I’m driven by curiosity.  I thrive on it.  The gauntlet had been thrown down and that strange magnetic pull lit a fire inside of me.  I began digging through the mess and tangle of my crowded “house”.  At first, and for years and years, I expended a lot of energy and attention on each thing I encountered.  Crazy, right?  I mean, who in their right mind examines the garbage they’re tossing out?  Who obsesses over rotten banana peels and used tissues?  No one in their “right” mind does.

But this is what I did with every thought, every obsession, every belief I held and all the emotions associated with them.  Over and over and over.  Decade after decade.  And it was exhausting.  I gave up many times only to amass more “junk” and then start the process of garbage fondling all over again.  Yuck.  And I can tell you without hesitating this is what drove my misery to the point of breaking me.

And I celebrate that moment.  The moment where I was so fed up with whoever this train wreck of myself was that I put down the garbage, tore open my heart, and shouted to the ethers, “I give up!  I don’t want to be me anymore.  I just QUIT!”
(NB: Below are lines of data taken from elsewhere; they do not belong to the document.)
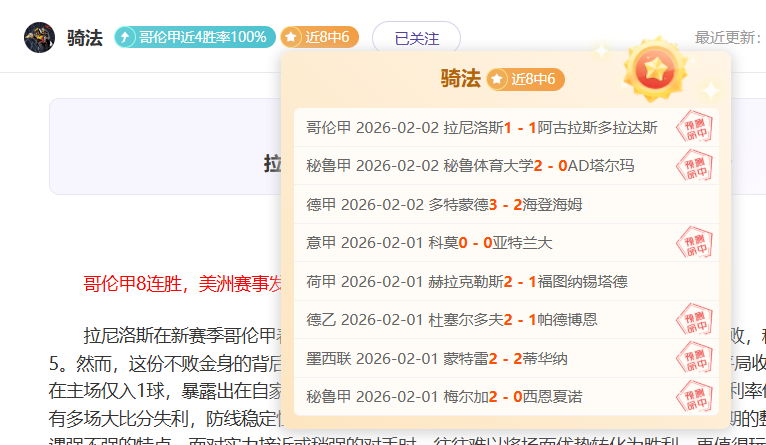The image size is (766, 445).
Task: Open the 秘鲁体育大学 vs AD塔尔玛 match
Action: [x=470, y=166]
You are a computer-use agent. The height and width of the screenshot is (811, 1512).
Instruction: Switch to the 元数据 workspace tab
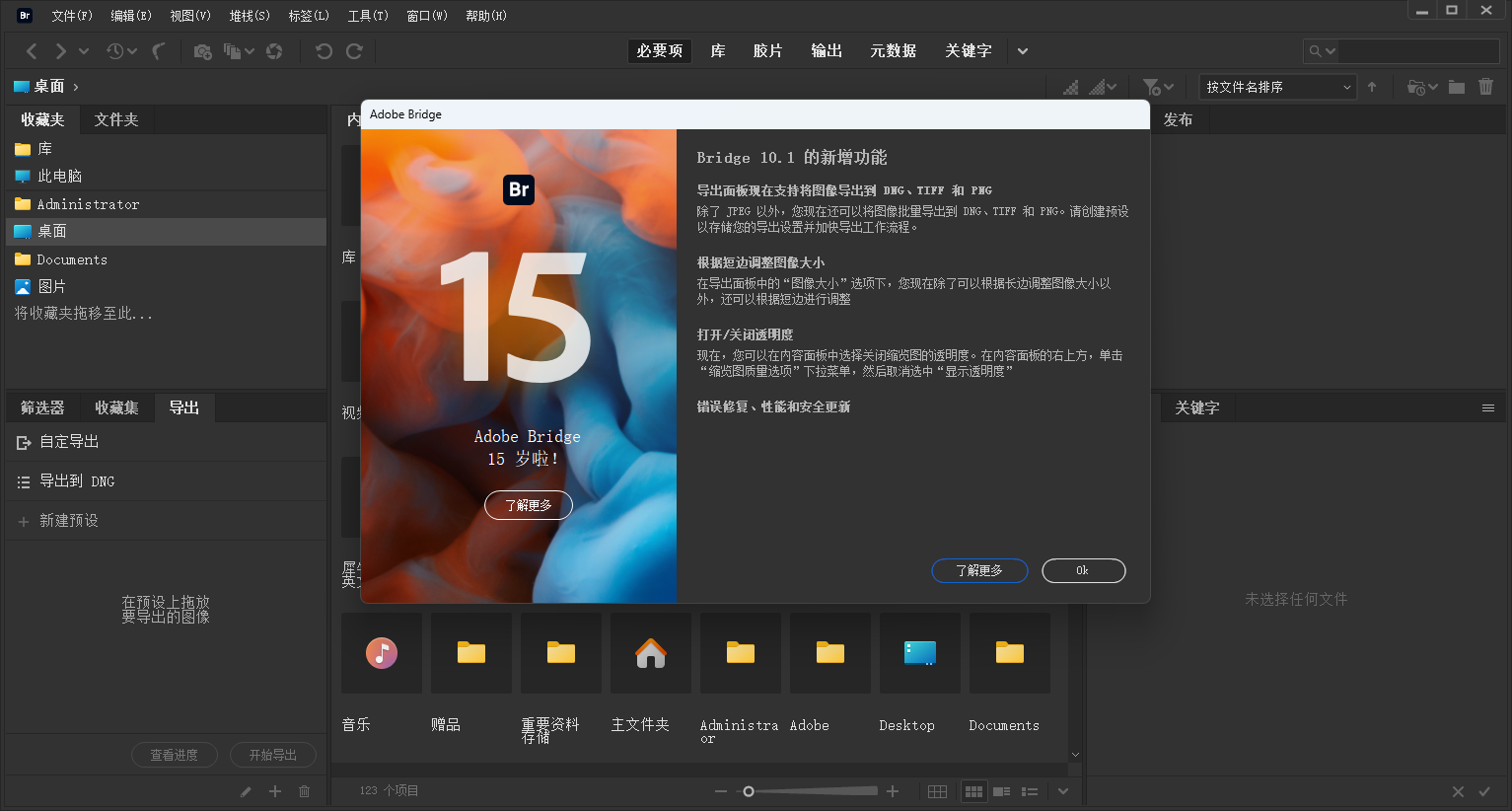pos(893,50)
And that’s when that strange but magnetic force reached out and touched the core of my tired mind.  It was like a cool fragrant cloth on a fevered brow.  The smell of rain after a drought.  Pure magic.  That’s when everything began to change.

I discovered that all I had to do was return that loving magnetic touch emanating from the core of me and all that junk just started to disappear.  Imagine if house work was so easy.  But it was.  I’ve stopped caring about any of the stories I had written in my mind.  Not about who I am or what I believe or what I thought about anything.  They’re all just stories.   Well, most of the stories anyway.  The emptying out is still going on.  I occasionally succumb to the old habit of fondling the garbage on its way out the door, but I quickly put it down and send it on its way.  It’s not important.
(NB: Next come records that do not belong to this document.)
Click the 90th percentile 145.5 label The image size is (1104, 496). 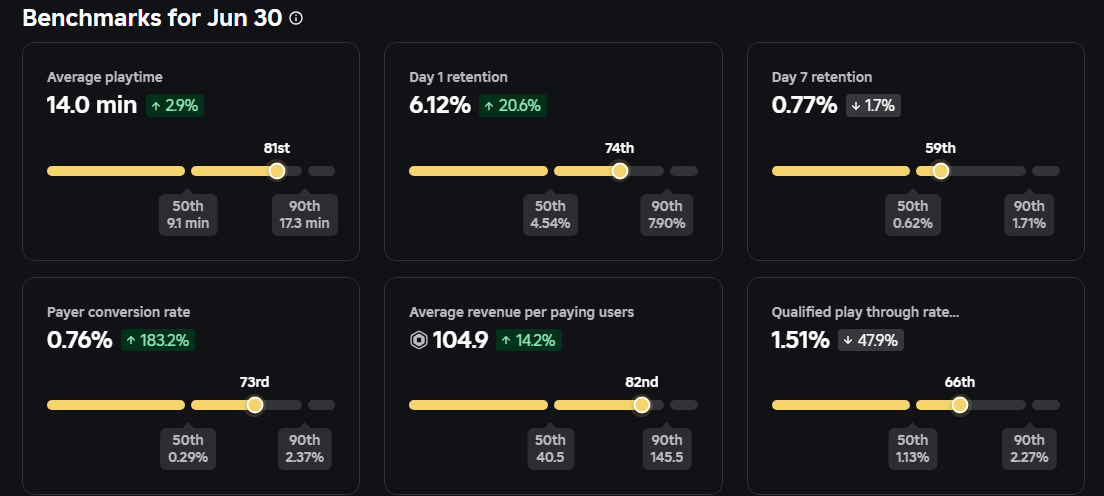click(x=666, y=448)
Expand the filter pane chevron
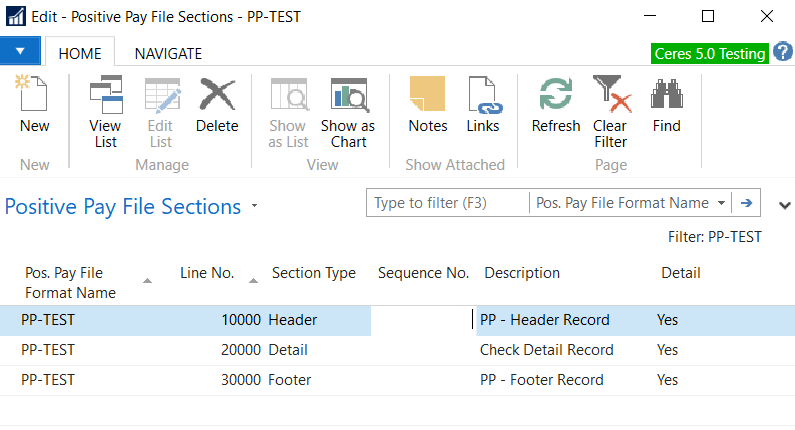This screenshot has height=430, width=795. [781, 204]
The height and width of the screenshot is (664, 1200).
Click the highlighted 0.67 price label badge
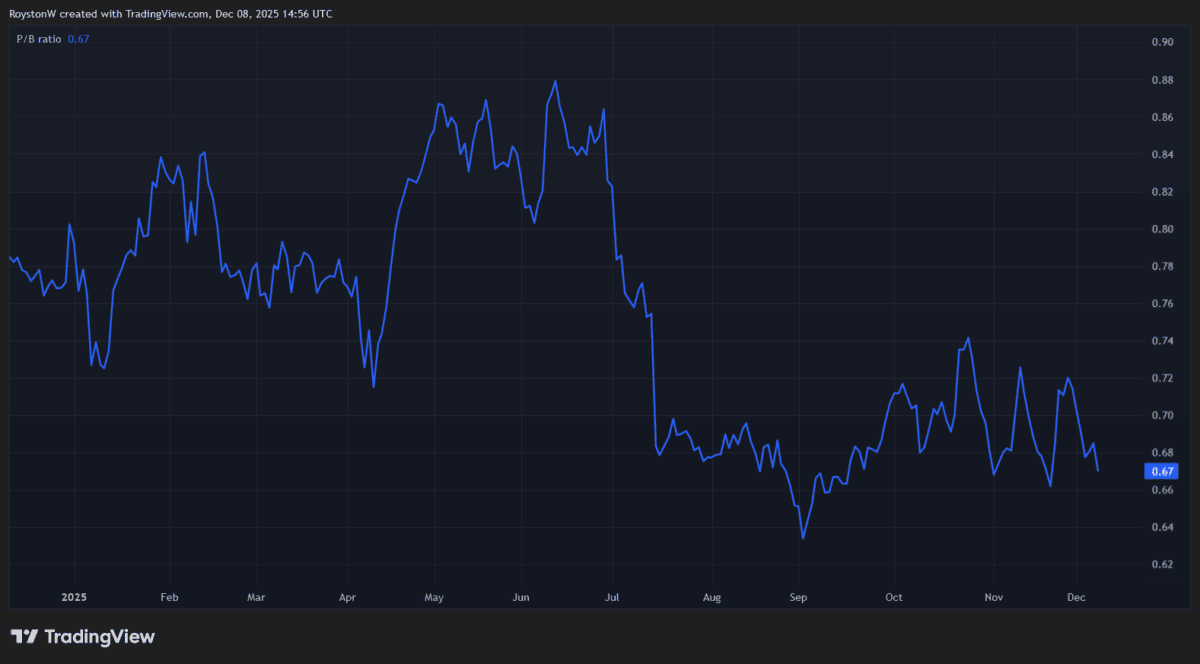pos(1162,471)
What’s truly amazing is the amount of space the removal of all this junk has left.  I can now stretch out in my mind without bumping into anything.  I can run, leap and dance without bruising myself.  It’s like my “house” is now filled with sunshine and the sweet smell of a grace I never knew existed.  It sure beats the stench of the garbage that was there before.  And what really excites me and keeps me holding hands with that wonderful force is the intuition that one day soon, not only will my “house” be swept clean, but the walls are coming down too.  I don’t need them anymore.
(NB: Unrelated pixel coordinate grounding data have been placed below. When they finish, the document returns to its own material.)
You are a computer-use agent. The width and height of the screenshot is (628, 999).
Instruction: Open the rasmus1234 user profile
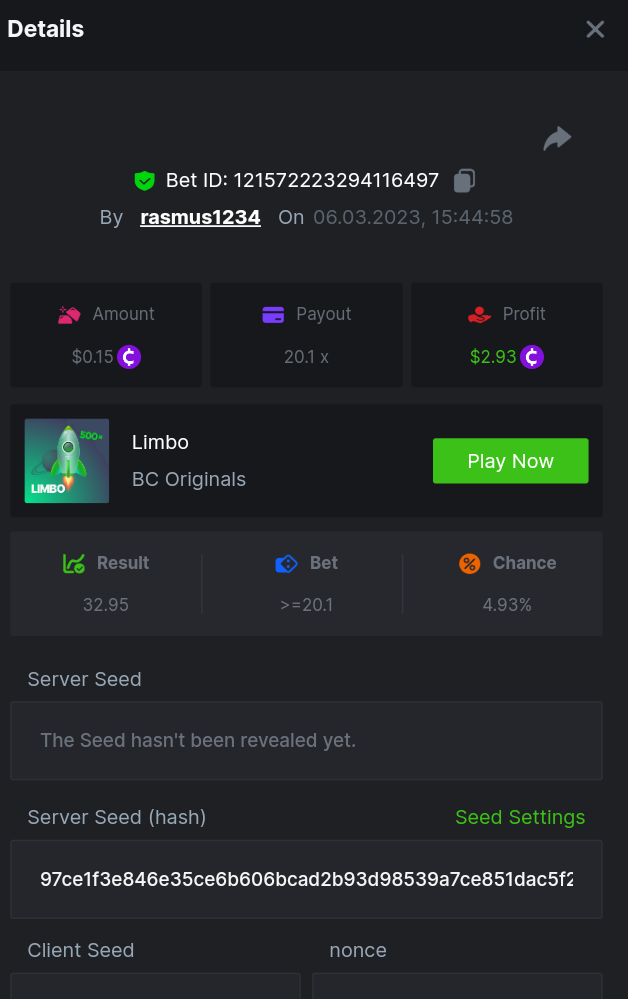coord(200,217)
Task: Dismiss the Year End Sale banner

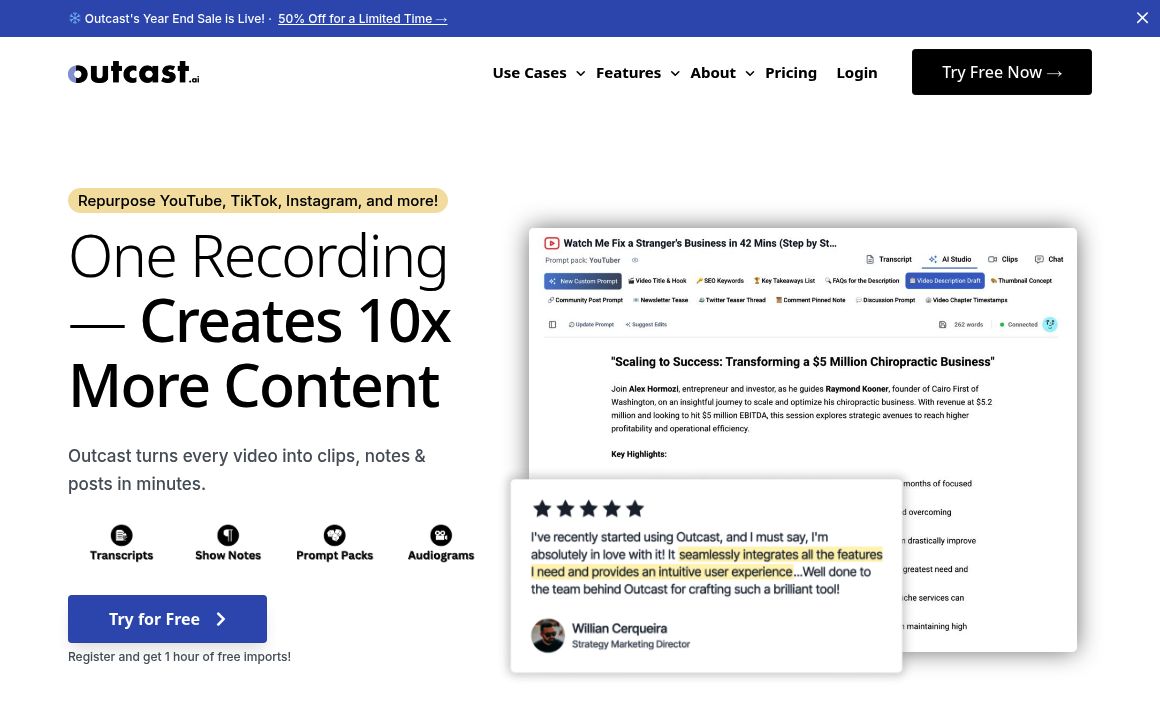Action: [1142, 18]
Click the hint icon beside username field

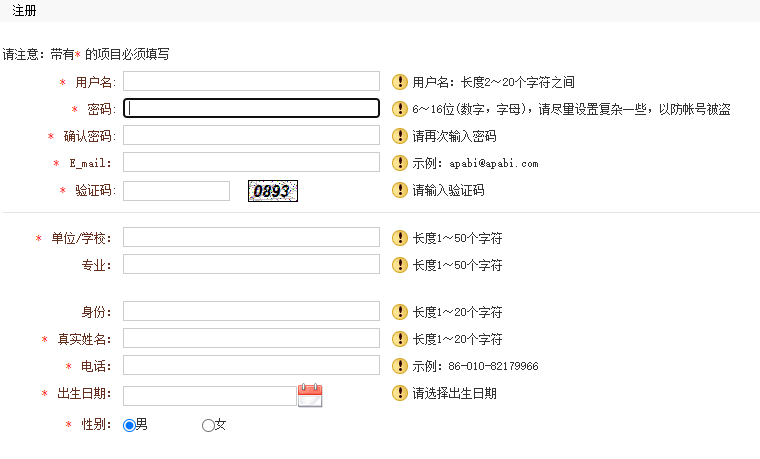400,82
I know what this magnetic force is.  It’s my true self.  My completely natural state of being.  It’s what was there before my “house” was built and will remain long after it’s gone.  This is the real me.  Not all those ideas, stories and beliefs.  And this real me is so joyously spacious and so filled with unbreakable love that I can dance my way into infinity without ever suffering a bruise again.

So, yeah, I’m an ex-hoarder.  Even this story will be swept away soon.  For I am disappearing, or at least who and what I thought I was.  I am nobody and it feels so amazing.  I am nothing, yet here I am.  And I am free.